Short exercise: Arrange the data that opens with the line containing "You are a GUI" and closes with the line containing "(x=299, y=67)" as a two-column CSV with the columns request and answer, giving one row per request with each value in a single quoted field and line breaks replaced by spaces.

Records supplied:
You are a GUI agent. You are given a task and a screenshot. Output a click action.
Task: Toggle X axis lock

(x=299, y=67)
* * *
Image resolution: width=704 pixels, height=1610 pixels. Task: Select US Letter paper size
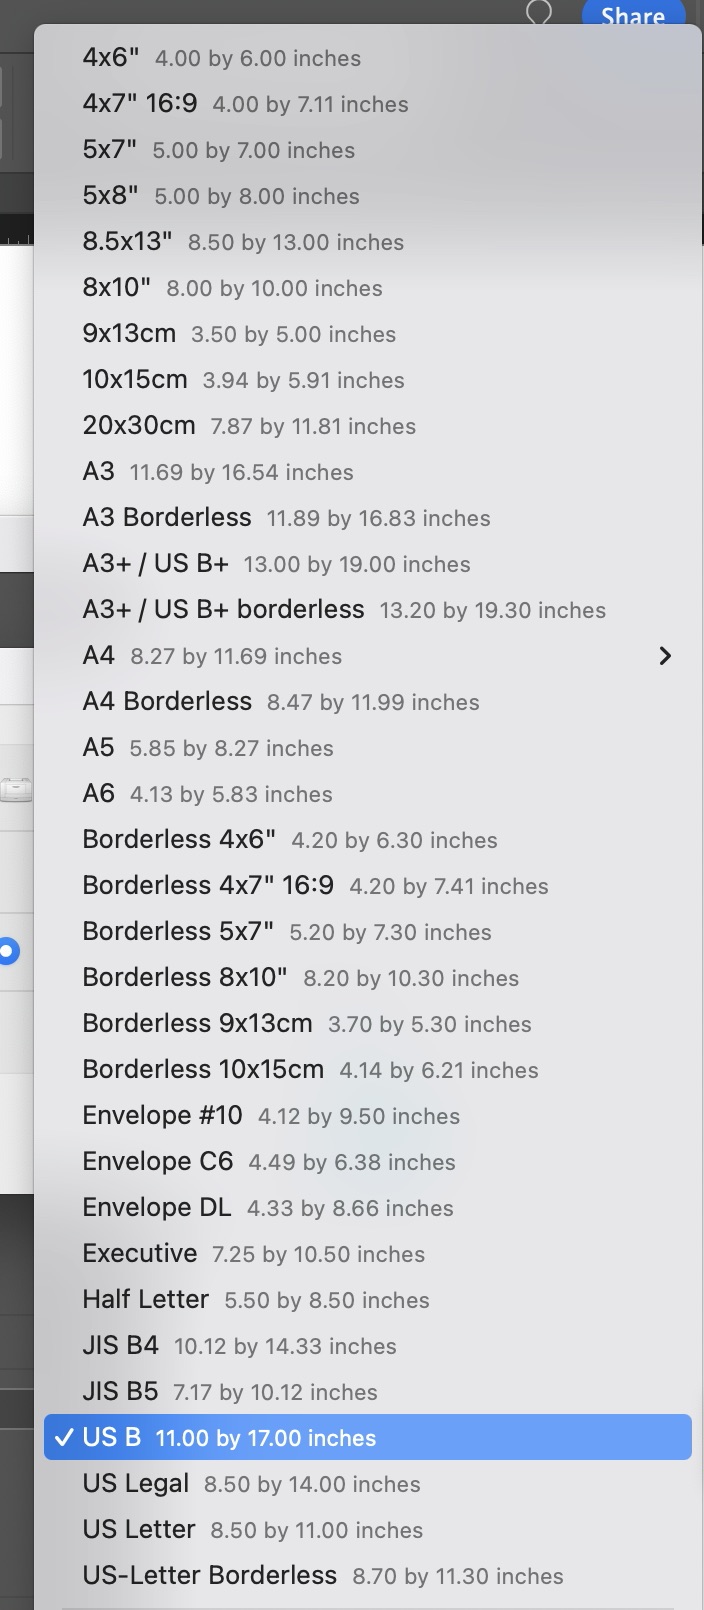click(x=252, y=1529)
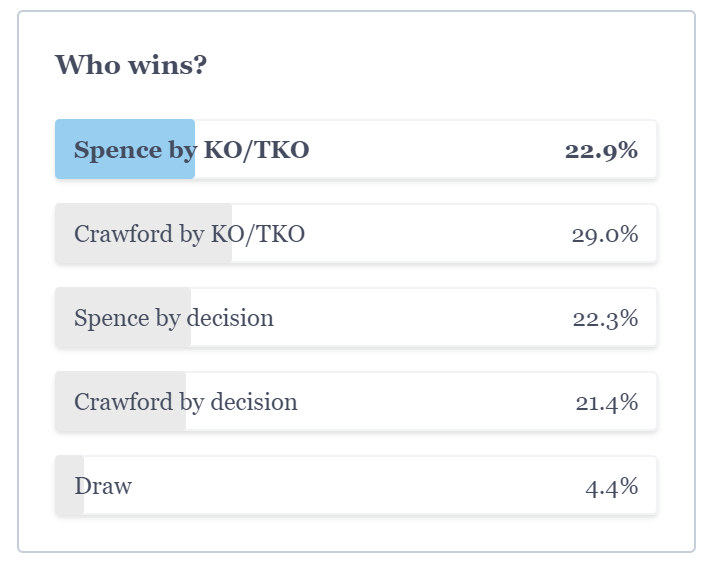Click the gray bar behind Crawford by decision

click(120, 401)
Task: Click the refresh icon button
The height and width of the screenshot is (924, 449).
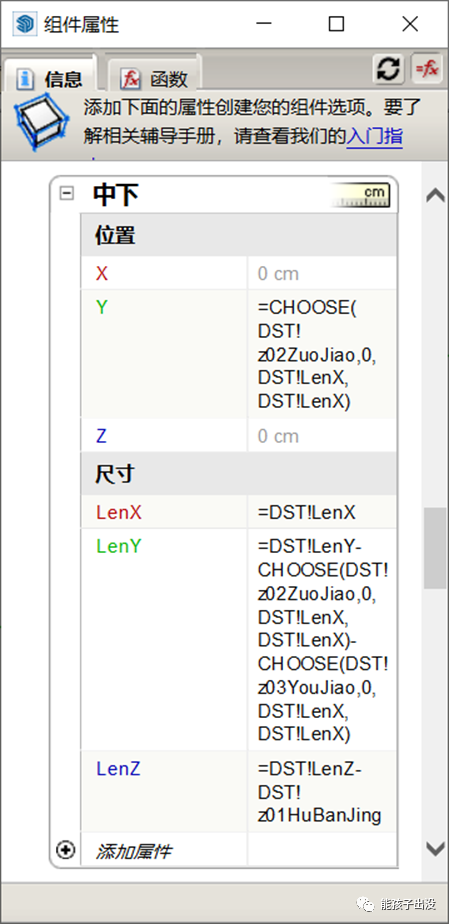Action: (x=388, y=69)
---
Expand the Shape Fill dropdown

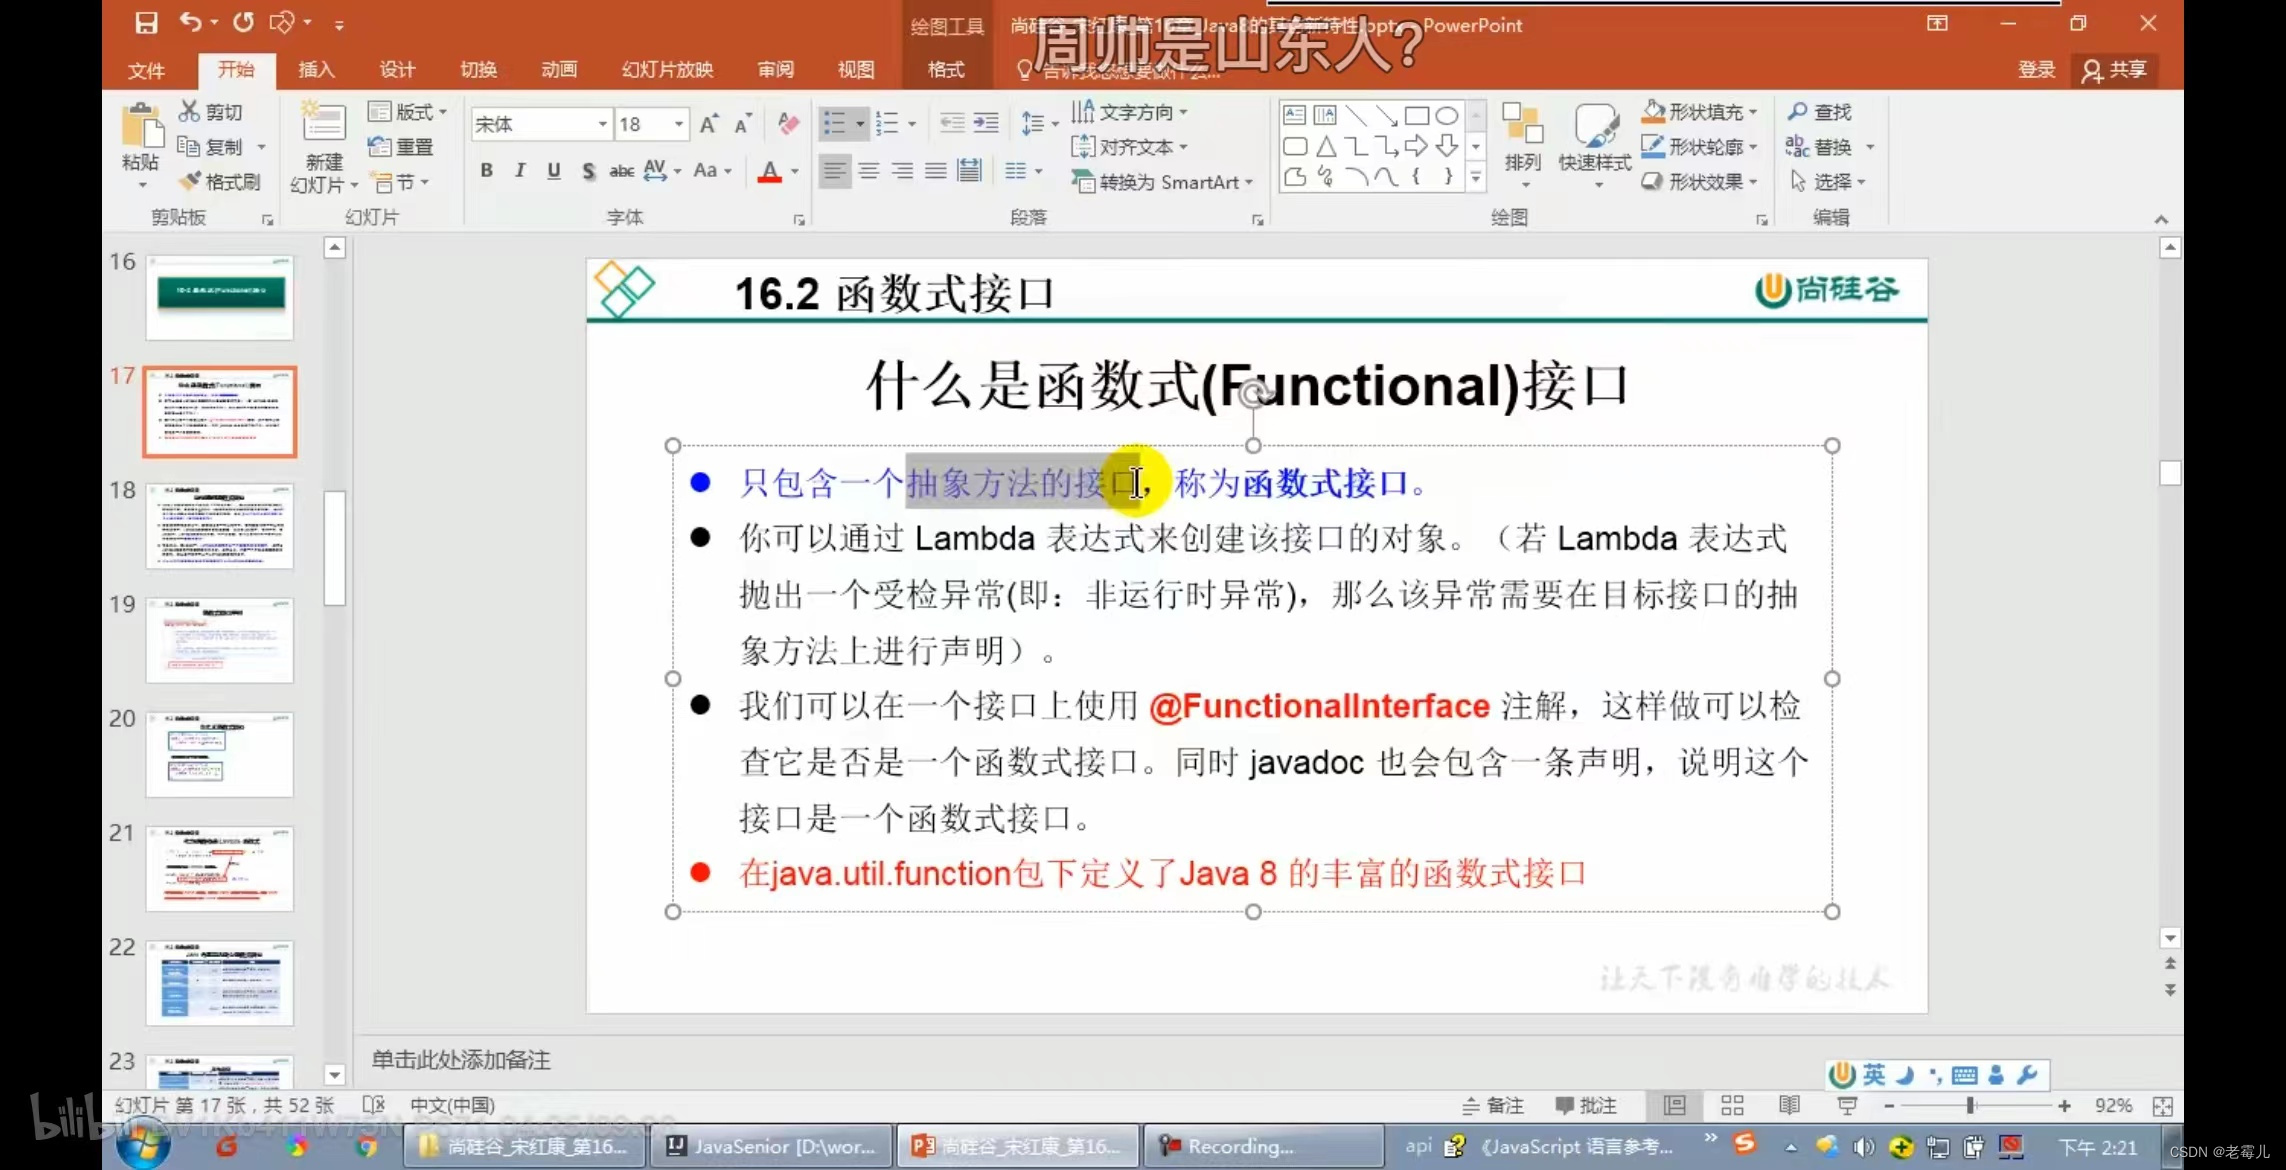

Worked answer:
request,answer
"You are a GUI agent. You are given a task and a screenshot. Output a click action. Task: Toggle X axis lock","(x=299, y=67)"